23 April 2009

Kasus Biskuit Diduga Sabotase

Sinar Harapan



Oleh
Philip Matias Giri

Kupang–Biskuit bantuan United Nations World Food Programme (UN WFP) yang bermasalah di Timor Tengah Utara (TTU) beberapa waktu lalu diduga hasil sabotase pihak ketiga.

Dalam biskuit bantuan itu terdapat jarum pentul, lempengan pisau silet, kaca beling, anakan hekter, dan batu kerikil.


Untuk membuktikan adanya unsur sabotase tersebut, pemerintah dan WFP sepakat mendorong aparat kepolisian menginvestigasi kasus ini. Dugaan sabotase ini mengemuka dalam jumpa pers seusai rapat bersama antara pemerintah dan WFP, yang berlangsung di Kantor Gubernur NTT, Jumat (17/4), yang dipimpin oleh Gubernur NTT Frans Lebu Raya.


Selain pemerintah provinsi dan pejabat dari Pemkab Kupang, Timor Tengah Selatan (TTS), TTU, dan Belu, hadir pula Deputi Bidang Perlindungan Sosial Menko Kesra, Adang Setiawan. Sementara itu, dari UN WFP hadir Bradley Busseto selaku (ad Interim) WFP Representative Country Director.


Dalam kesempatan itu, Busseto menyebut dugaan sabotase tersebut, tetapi tidak menjelaskannya secara detail. "Kami menaruh perhatian pada kasus penemuan 'benda-benda aneh' dalam biskuit tersebut. Oleh karena itu, kami meminta aparat mengusut dugaan adanya sabotase," papar Busseto.


Gubernur Lebu Raya kepada wartawan menjelaskan, Pemerintah Provinsi (Pemprov) maupun Pemerintah Kabupaten(Pemkab) sepakat agar program pemberian biskuit bagi para siswa sekolah dasar dan posyandu dilanjutkan. Kasus biskuit bantuan WFP ini bersifat kasuistis.

Diminta Diselidiki Menyeluruh
"Deputi Menko Kesra sudah datang ke pabrik pembuat biskuit ini, PBB juga sudah melakukan investigasi dan kesimpulannya sama, sampai di titik distribusi tidak ada masalah. Kami percaya WFP tidak merusak anak-anak kita dan tidak ingin merusak citra mereka sendiri. Oleh karena itu, Pemprov dan Pemkab tetap mendukung program ini dengan catatan investigasi terhadap masalah ini tetap dilakukan untuk menemukan sumber penyebabnya," kata Lebu Raya.


Prioritas utama kami adalah keselamatan anak-anak NTT, kata Heather Van Sice melalui Mitra Salima Suryono Public Information Officer dalam surat elektroniknya kepada SH.

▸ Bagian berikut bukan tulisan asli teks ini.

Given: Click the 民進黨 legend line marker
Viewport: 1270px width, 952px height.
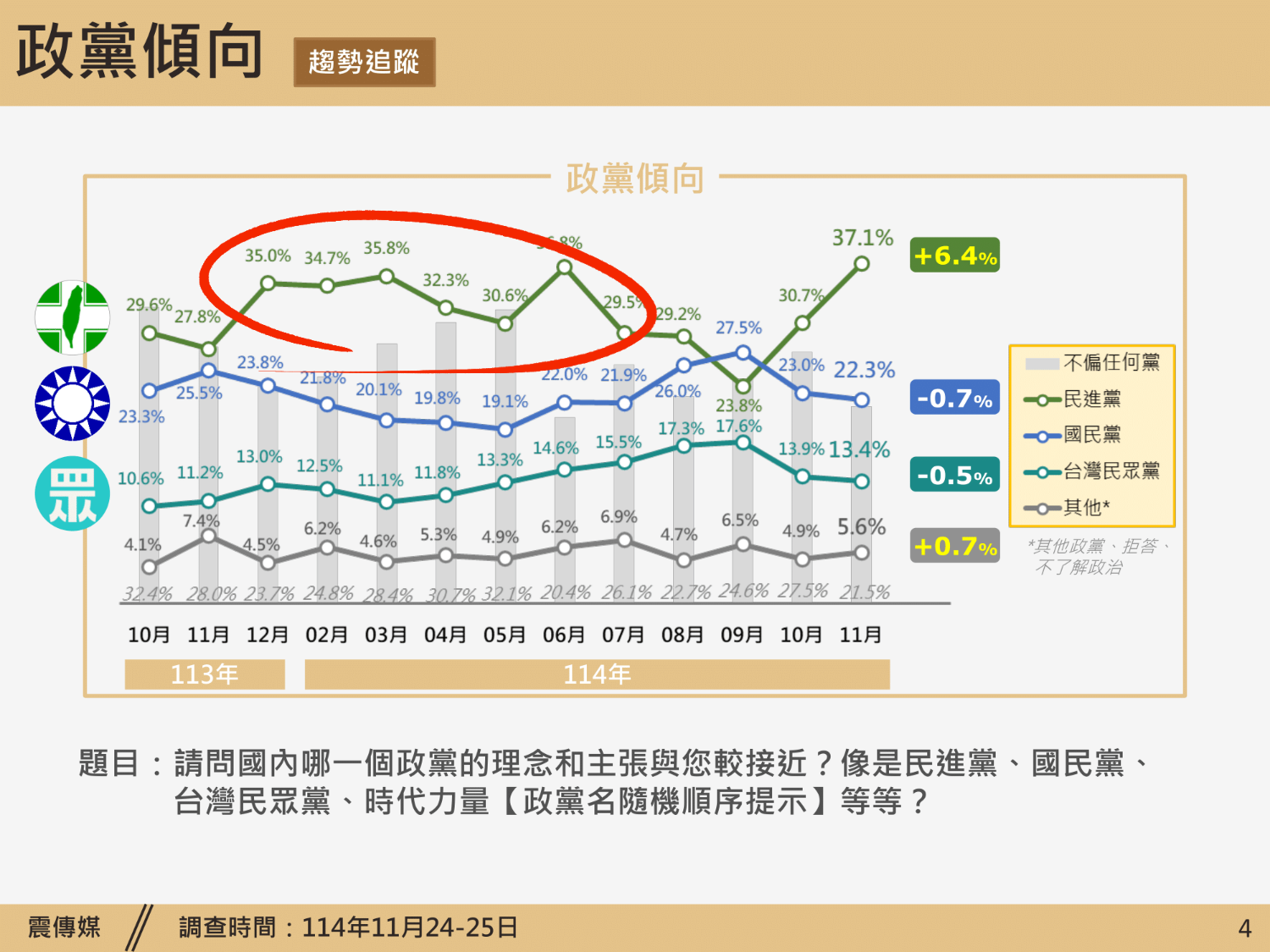Looking at the screenshot, I should 1042,400.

"Oleh karena itu, segera setelah kami menerima laporan adanya biskuit bermasalah tersebut, kami berkoordinasi dengan Badan Pangan Dunia (WFP) dan menghentikan seluruh operasi," kata Heather Van Sice Acting Country Director CARE International Indonesia.


CARE International Indonesia dan WFP sangat berharap pemerintah dan pihak kepolisian menyelidiki secara menyeluruh insiden ini. "Kami menangani masalah ini dengan sangat serius. Kami terus berkomunikasi dengan WFP, kepolisian setempat, dan pemerintah di tingkat kecamatan, kabupaten, dan provinsi. Kami mendorong kepolisian setempat untuk meneruskan penyelidikan dan kami akan terus mendukung penyelidikan tersebut semampu kami," tambah Van Sice.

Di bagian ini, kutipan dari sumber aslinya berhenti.